UE recomenda às companhias aéreas que evitem espaço aéreo iraniano
A Agência Europeia para a Segurança da Aviação (EASA) recomendou hoje às companhias aéreas que evitem o espaço aéreo iraniano, alertando para um "alto risco para voos civis", num momento de incerteza sobre uma possível ação militar dos EUA.
Num boletim informativo, a agência aconselhou as companhias aéreas a não "operarem no espaço aéreo iraniano" a qualquer altitude.

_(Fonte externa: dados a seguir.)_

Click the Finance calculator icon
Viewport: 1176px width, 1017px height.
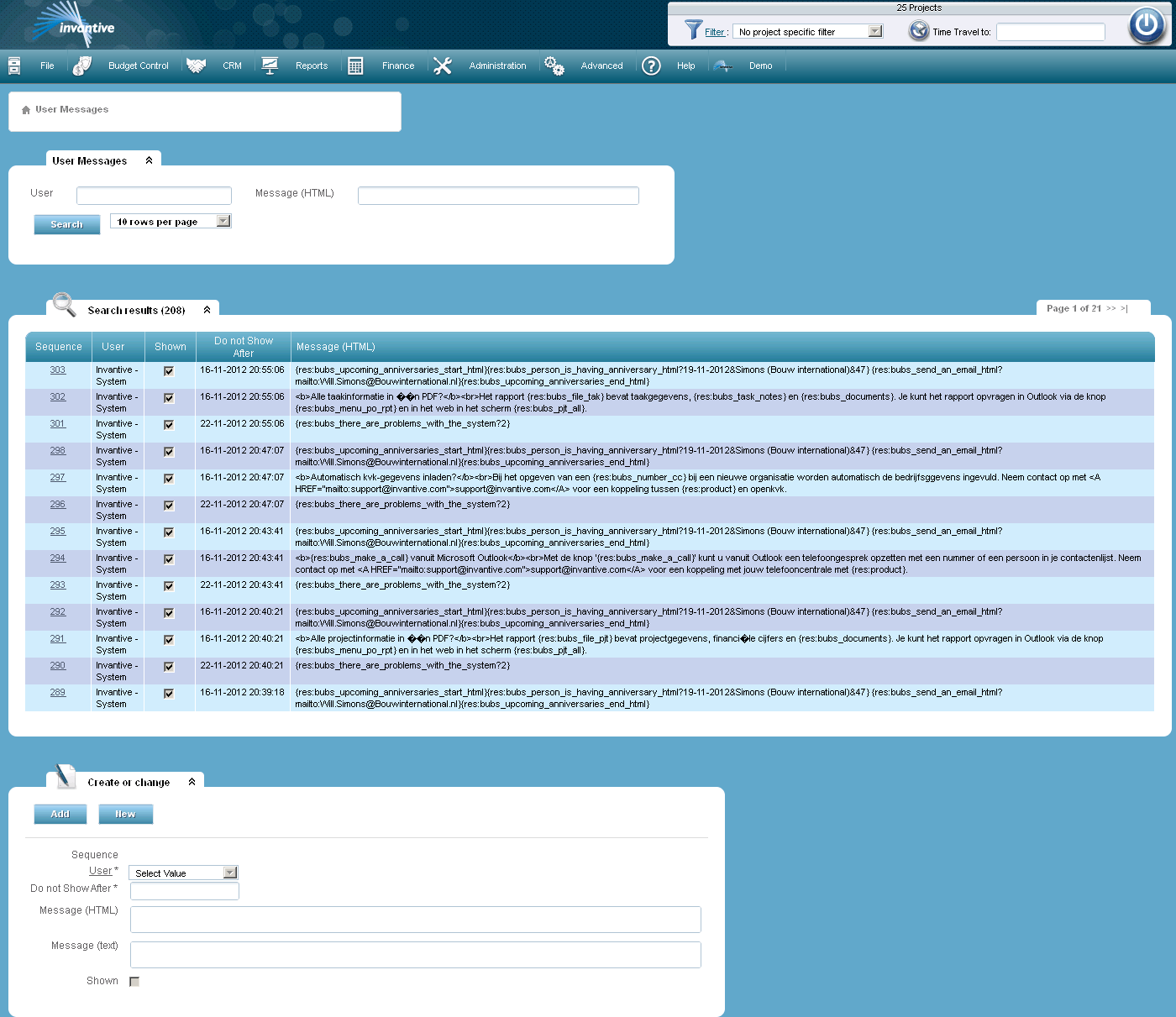point(354,65)
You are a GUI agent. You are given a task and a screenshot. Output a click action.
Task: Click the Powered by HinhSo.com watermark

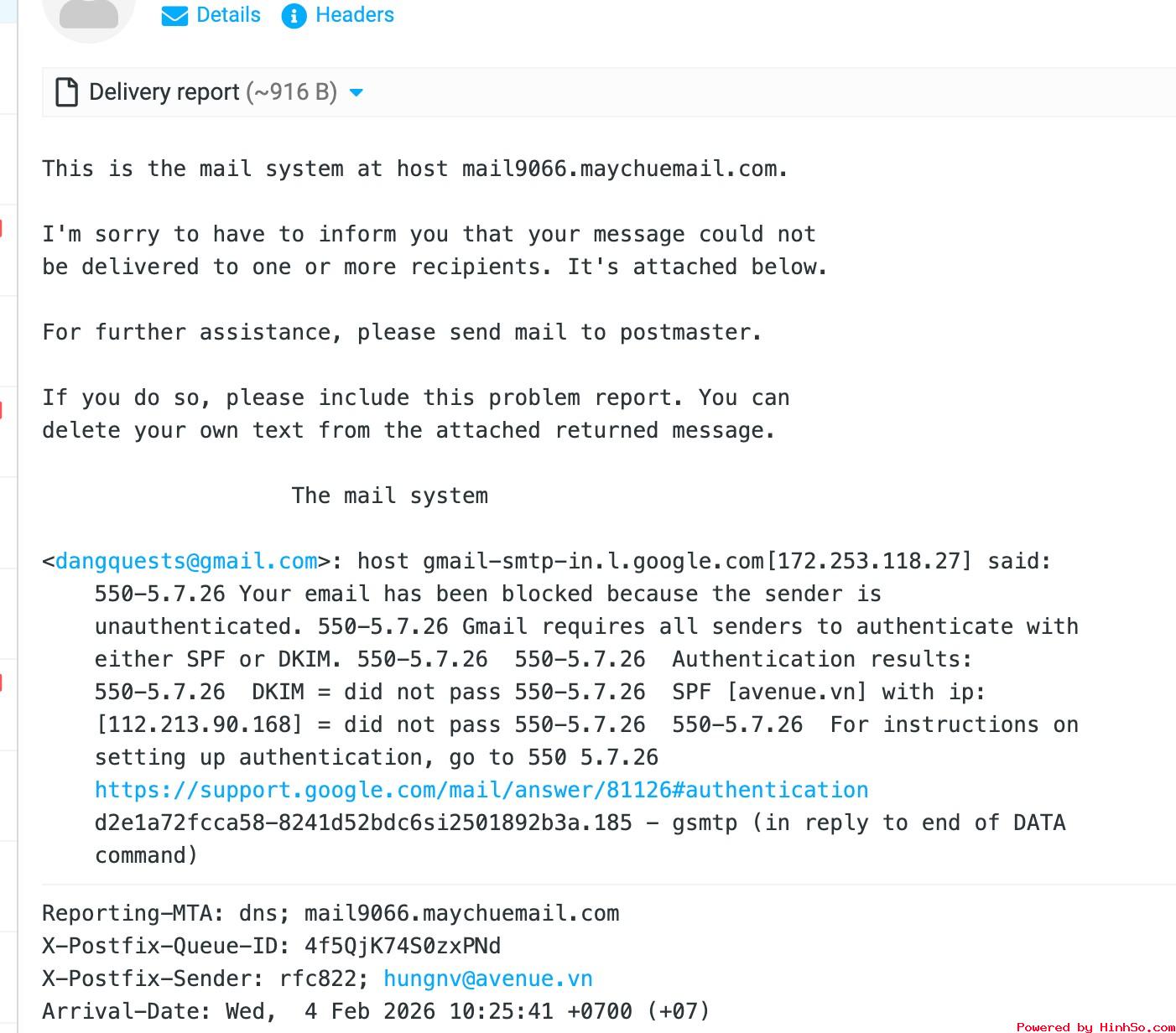(x=1095, y=1026)
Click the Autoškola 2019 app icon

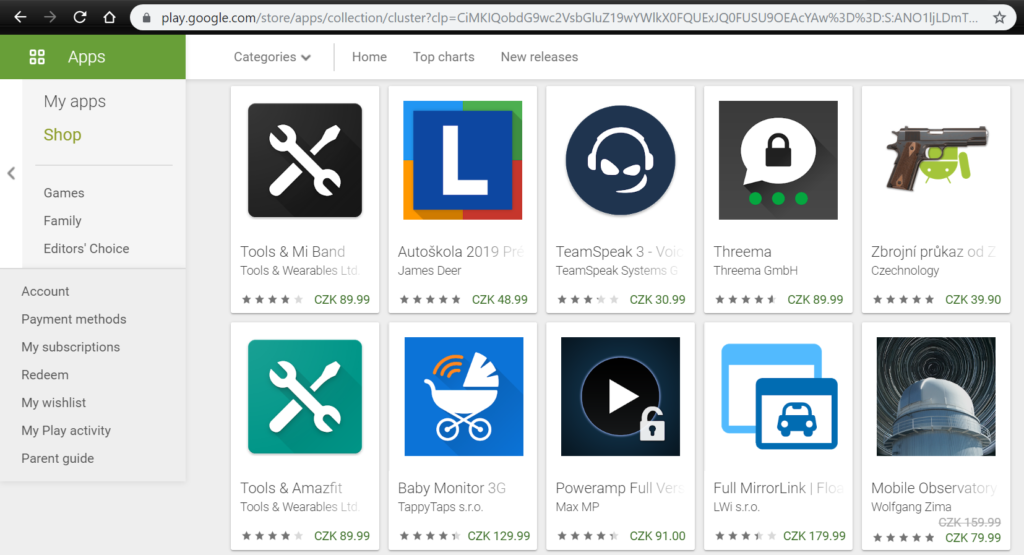click(463, 161)
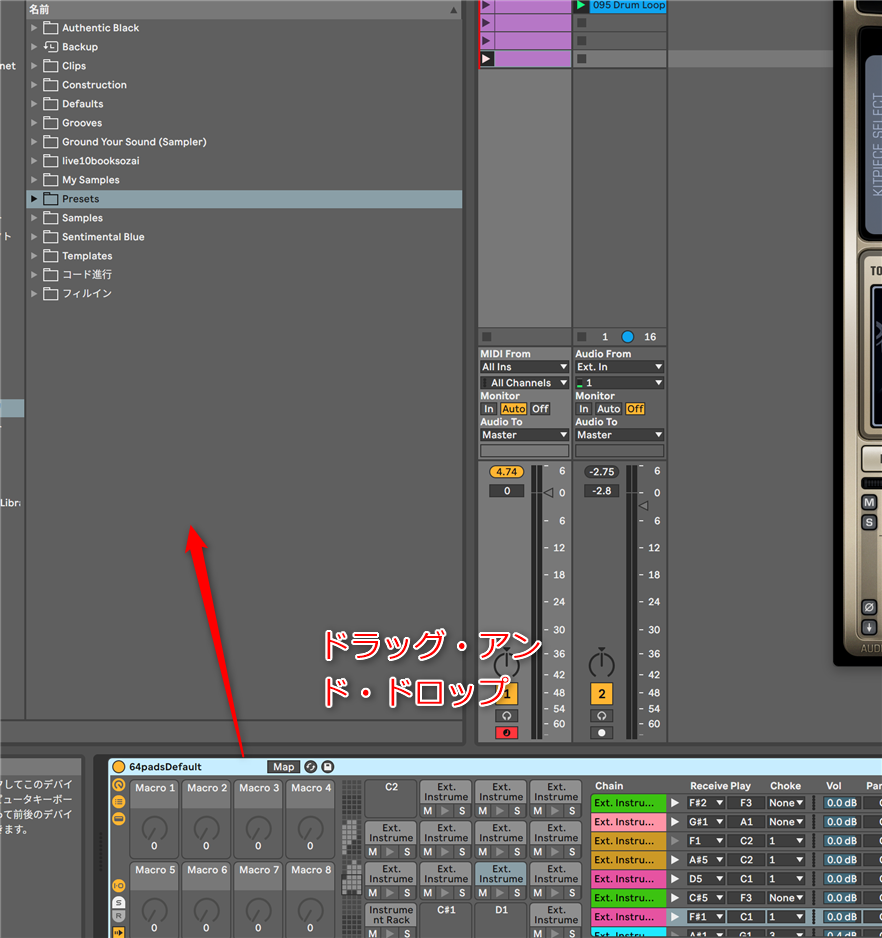This screenshot has width=882, height=938.
Task: Select the Grooves folder in the browser
Action: [x=82, y=123]
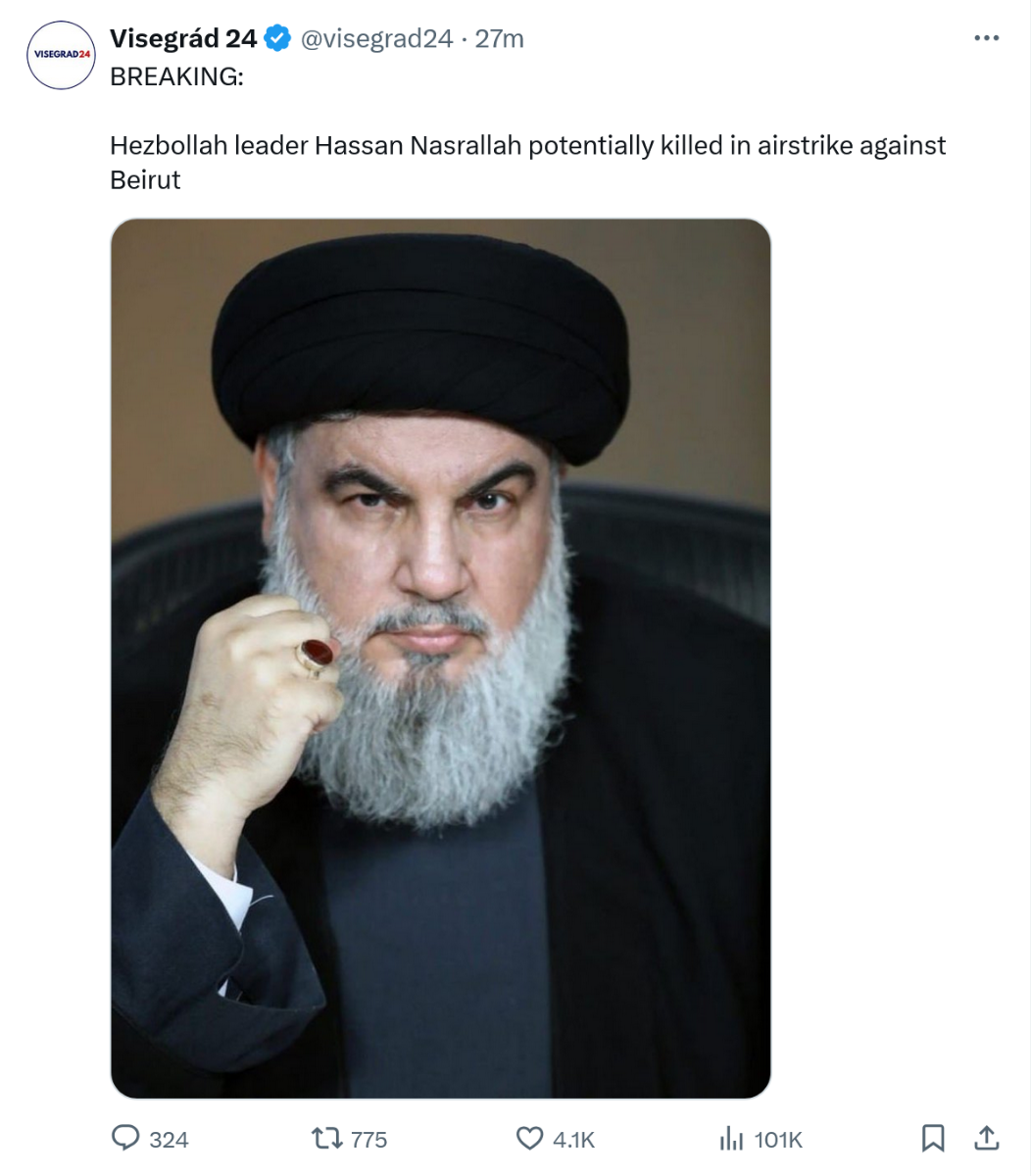
Task: Share the tweet using the upload arrow icon
Action: click(987, 1137)
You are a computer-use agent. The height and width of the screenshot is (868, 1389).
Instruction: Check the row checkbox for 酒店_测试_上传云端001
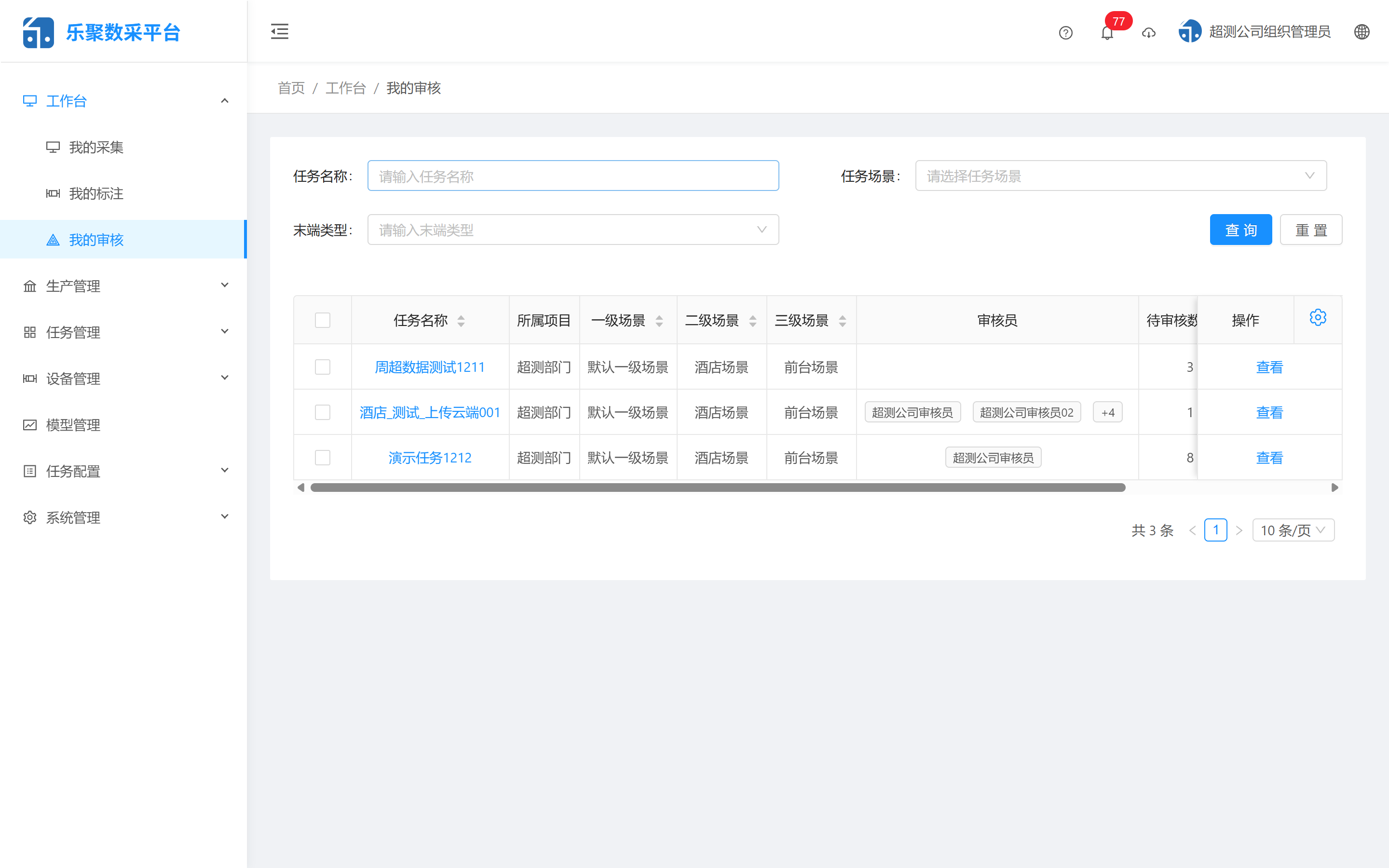coord(322,412)
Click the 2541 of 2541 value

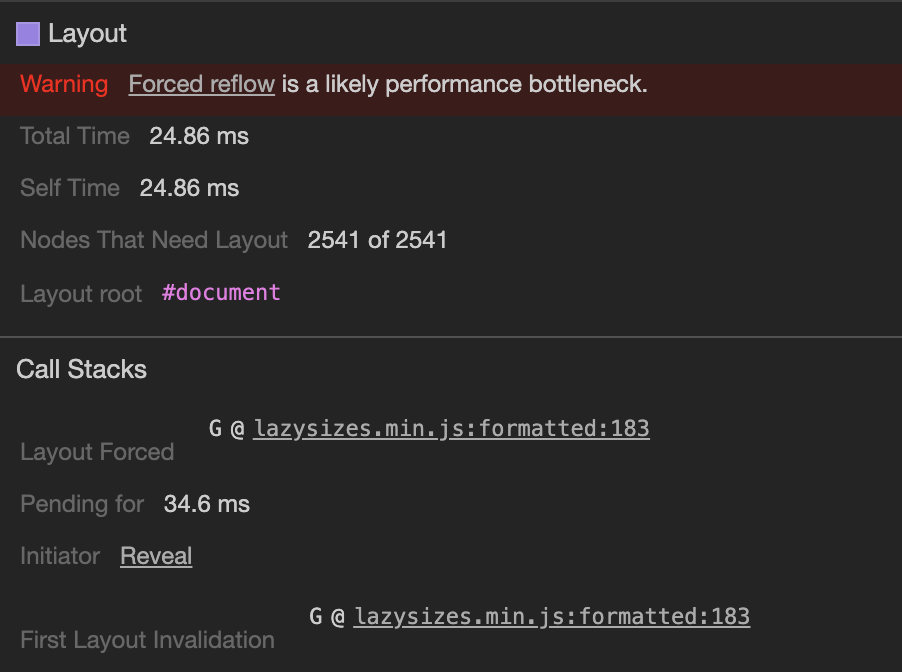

Em concreto, alertou para "a situação atual e o potencial de ação militar dos EUA, que colocou as forças de defesa aérea iranianas em estado de alerta elevado", aumentando o risco de "identificação errónea".
"A presença e a possível utilização de uma vasta gama de armas e sistemas de defesa aérea, juntamente com respostas imprevisíveis do Estado e a potencial ativação de sistemas SAM (mísseis terra-ar), criam um elevado risco para os voos civis", sublinhou a EASA.
Os protestos relacionados com o custo de vida eclodiram no Irão em 28 de dezembro, tornando-se um dos maiores movimentos de oposição ao regime desde a proclamação da República Islâmica em 1979.
A organização não-governamental (ONG) Iran Human Rights (IHR), com sede na Noruega, reportou até agora pelo menos 3.428 mortos, casos verificados pela IHR ou por fontes independentes.
Outras estimativas apontam para um número de mortos superior a 5.000, ou mesmo 20.000, segundo a IHR, uma vez que o bloqueio da Internet dificulta a verificação por parte das ONG e dos meios de comunicação social.
O canal de notícias da oposição Iran International, que opera a partir do estrangeiro, afirma que pelo menos 12.000 pessoas foram mortas, citando fontes governamentais e de segurança de alto nível.
Até quarta-feira, os Estados Unidos ameaçavam com uma intervenção militar caso o Irão não abandonasse os seus planos de executar manifestantes presos.
Alertados pelos seus aliados do Golfo sobre as potenciais repercussões na região, Washington suavizou a sua posição, embora tenha reiterado na quinta-feira que "todas as opções permanecem em cima da mesa".
Já hoje, o Presidente norte-americano, Donald Trump, agradeceu ao regime iraniano por ter cancelado "todos as execuções planeadas" de manifestantes detidos, depois de ter ameaçado Teerão com "graves consequências" caso a repressão dos protestos continuasse.